Task: All lines from the line containing "Skærmopløsning (61, 324)" up to and including the last line of the listing below should be echoed exactly; no other lines belong in the response.

Source information:
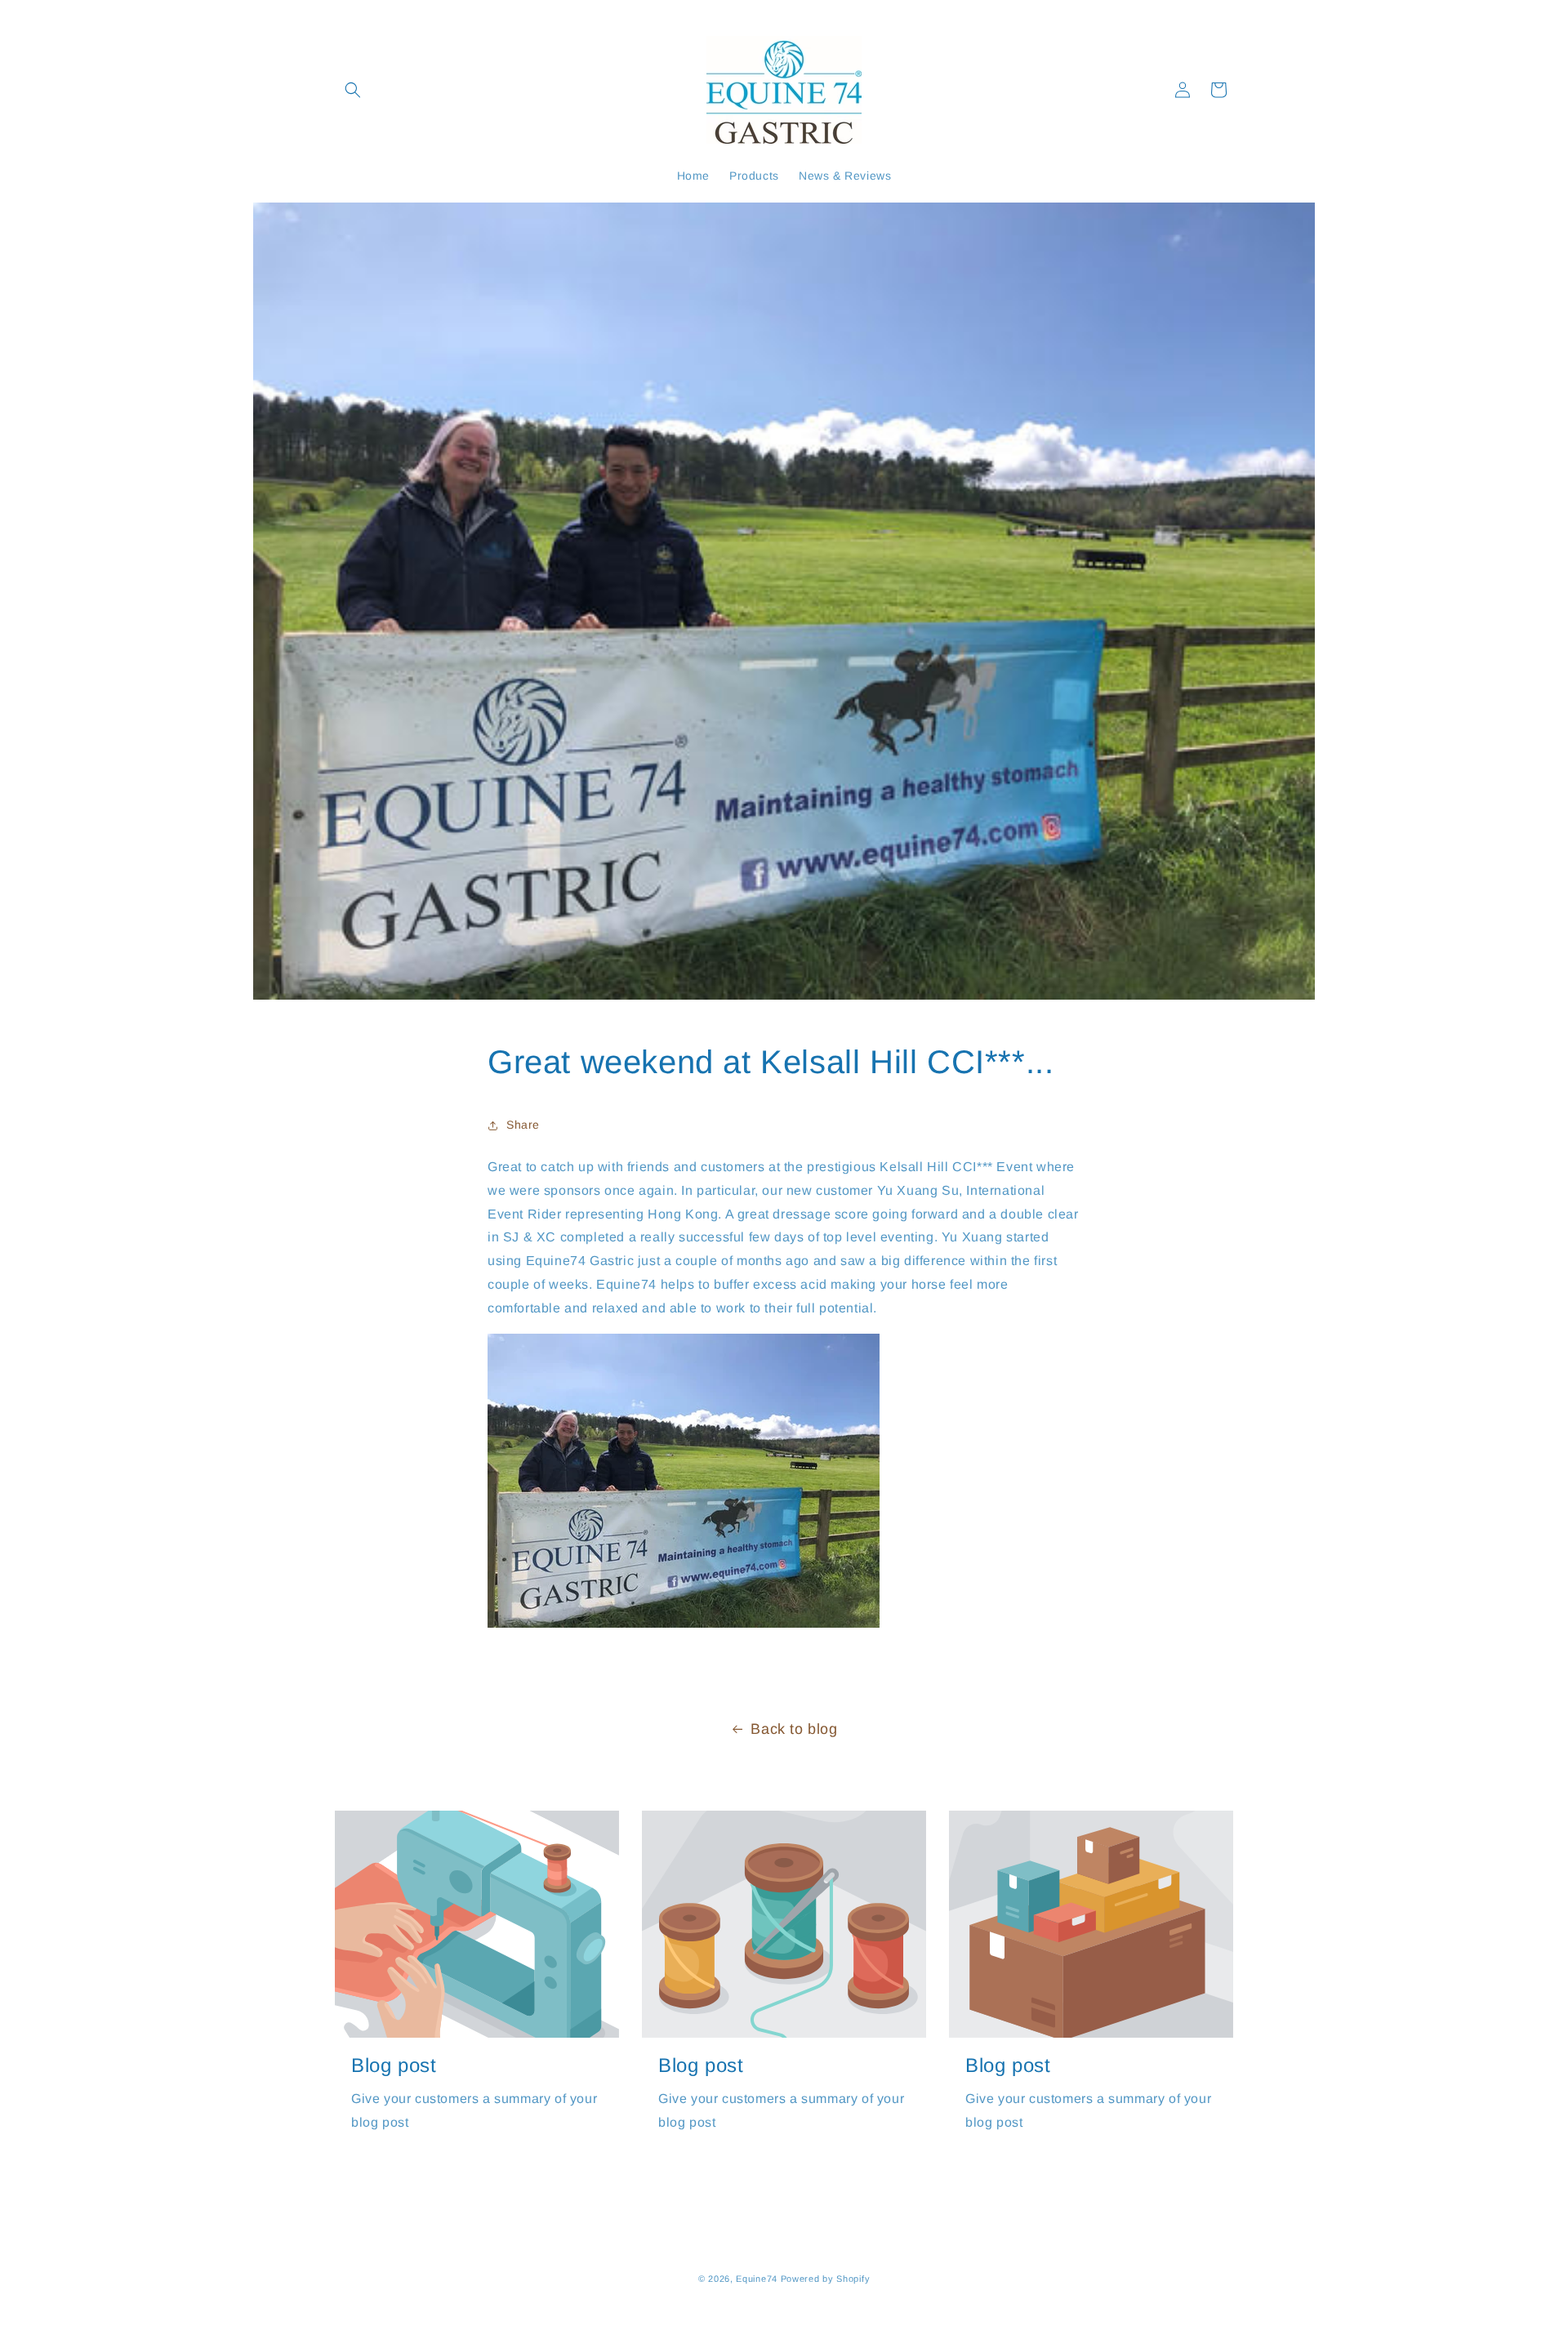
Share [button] (523, 1124)
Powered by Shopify (826, 2279)
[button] (353, 90)
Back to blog (794, 1729)
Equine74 (756, 2279)
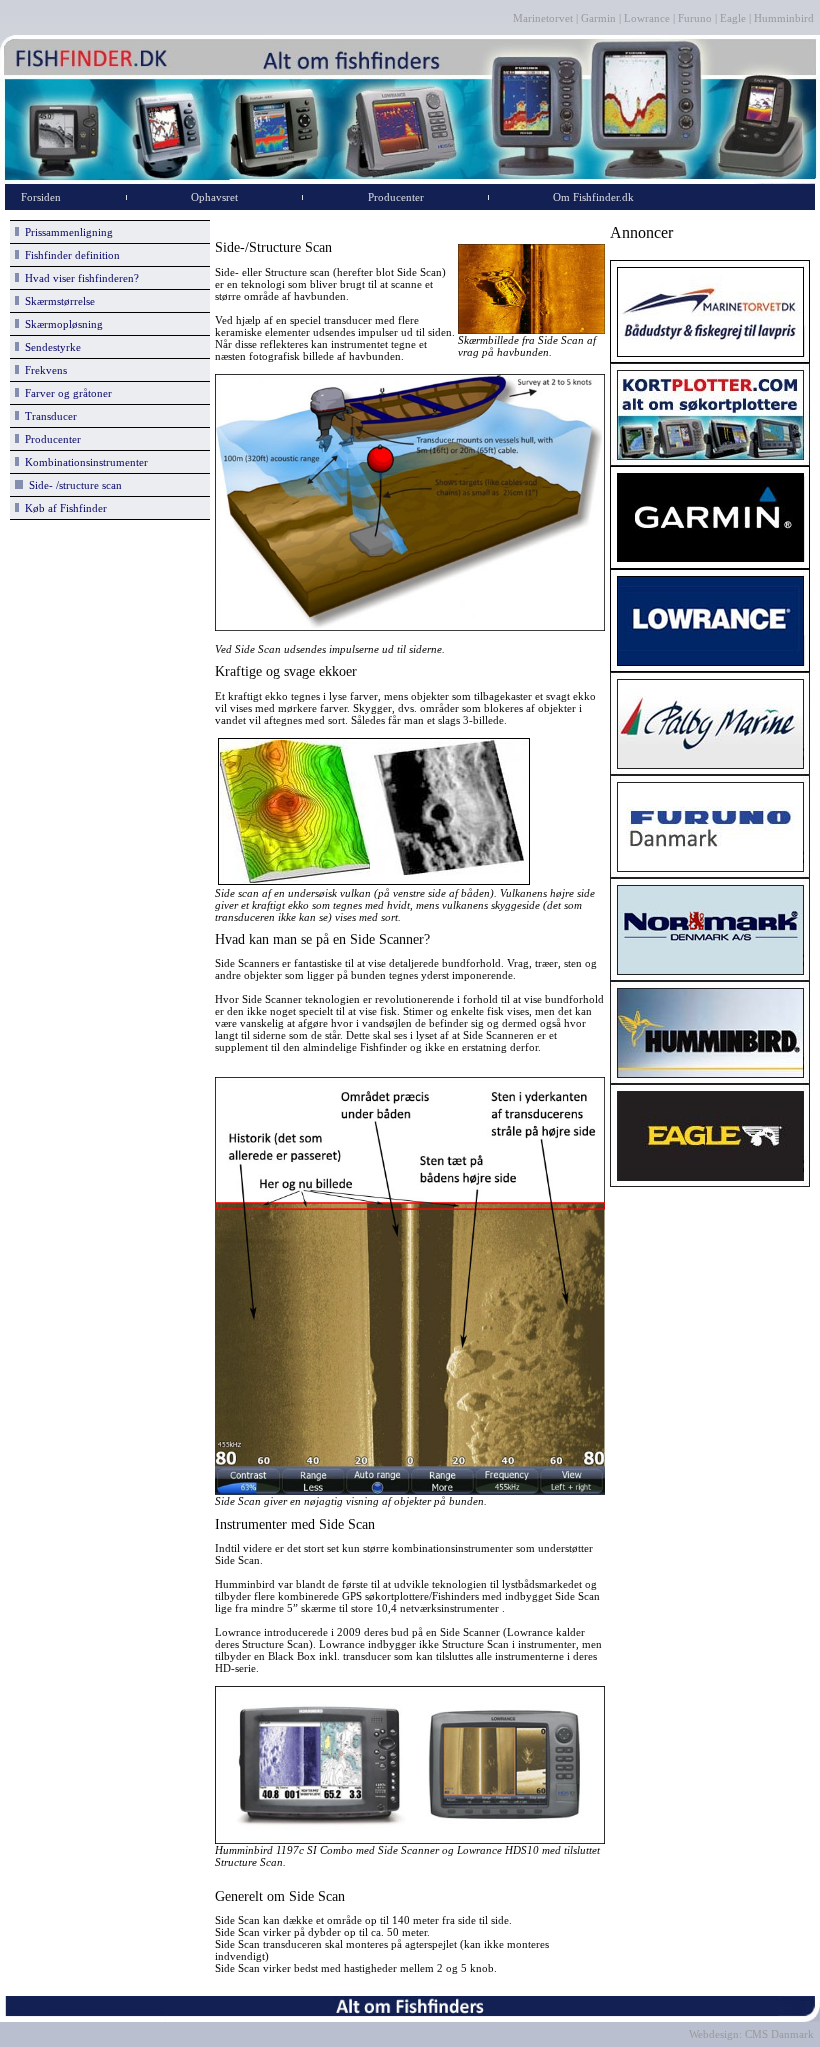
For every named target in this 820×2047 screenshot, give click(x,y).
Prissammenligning (66, 232)
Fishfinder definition (69, 255)
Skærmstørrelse (57, 301)
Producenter (396, 197)
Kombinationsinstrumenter (83, 462)
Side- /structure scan (72, 485)
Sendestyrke (50, 347)
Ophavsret (214, 197)
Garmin (598, 18)
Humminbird (784, 18)
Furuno (695, 18)
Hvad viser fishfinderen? (79, 278)
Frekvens (43, 370)
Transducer (48, 416)
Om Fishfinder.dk (593, 197)
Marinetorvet (544, 18)
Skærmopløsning (61, 324)
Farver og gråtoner (65, 393)
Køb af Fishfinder (63, 508)
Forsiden (41, 197)
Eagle (733, 18)
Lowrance (647, 18)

Result below:
Skærmopløsning (61, 324)
Farver og gråtoner (65, 393)
Køb af Fishfinder (63, 508)
Forsiden (41, 197)
Eagle (733, 18)
Lowrance (647, 18)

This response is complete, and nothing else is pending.